An association between SSRIs and hemorrhage has been described in case reports7 and some (but not all) observational studies.8^,9 Some evidence suggests that the risk of hemorrhage correlates with the degree to which serotonin reuptake is inhibited.9^,10 In one case–control study involving 64 000 people newly prescribed antidepressants, the risk of admission to hospital because of bleeding was highest with fluoxetine, sertraline, clomipramine and paroxetine — drugs that exhibit a particularly high degree of inhibition of serotonin reuptake.10

The inhibitory effect of SSRIs on platelet activity is not necessarily bad news, however. In the SADHEART study,11 369 patients with major depression following discharge for acute coronary syndromes were randomly assigned to receive treatment with sertraline or placebo. Sertraline therapy was associated with a trend toward a lower risk of myocardial infarction, heart failure and death. Several observational studies have also suggested that, in patients with acute coronary syndromes, treatment with an SSRI is associated with improved cardiovascular outcomes.12^,13

Based on converging lines of evidence, we can be confident that SSRIs alter platelet function and that some patients will bleed as a result. How should we use this information? The answer depends on the patient. The concomitant use of SSRIs and antiplatelet agents is not contraindicated and is sometimes essential. In general, the absolute risk is likely to be low. However, for many patients, it may be worth re-examining the overall goal of drug treatment, which is generally to offer a benefit that exceeds risk. Recognizing that SSRIs offer a meaningful advantage over placebo primarily in patients with severe depression14 and that most patients who receive treatment have mild or moderate depressive symptoms, perhaps we should have a higher threshold to use these medications. For patients who experience a hemorrhage and have a strong indication for SSRI therapy, it may be worth preferentially avoiding drugs with a particularly high affinity for the serotonin receptor, including paroxetine, sertraline, fluoxetine and clomipramine.
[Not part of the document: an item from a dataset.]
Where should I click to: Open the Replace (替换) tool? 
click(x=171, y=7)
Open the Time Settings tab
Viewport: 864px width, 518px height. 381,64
• Antidepressants and antiplatelet agents are among the most widely prescribed medications in Canada.

• Converging lines of evidence suggest that SSRI antidepressants interfere with the aggregation of platelets and increase the risk of bleeding.

• The risks of therapy may outweigh the benefits for some patients taking antiplatelet medications and antidepressants, particularly those who experience a hemorrhage.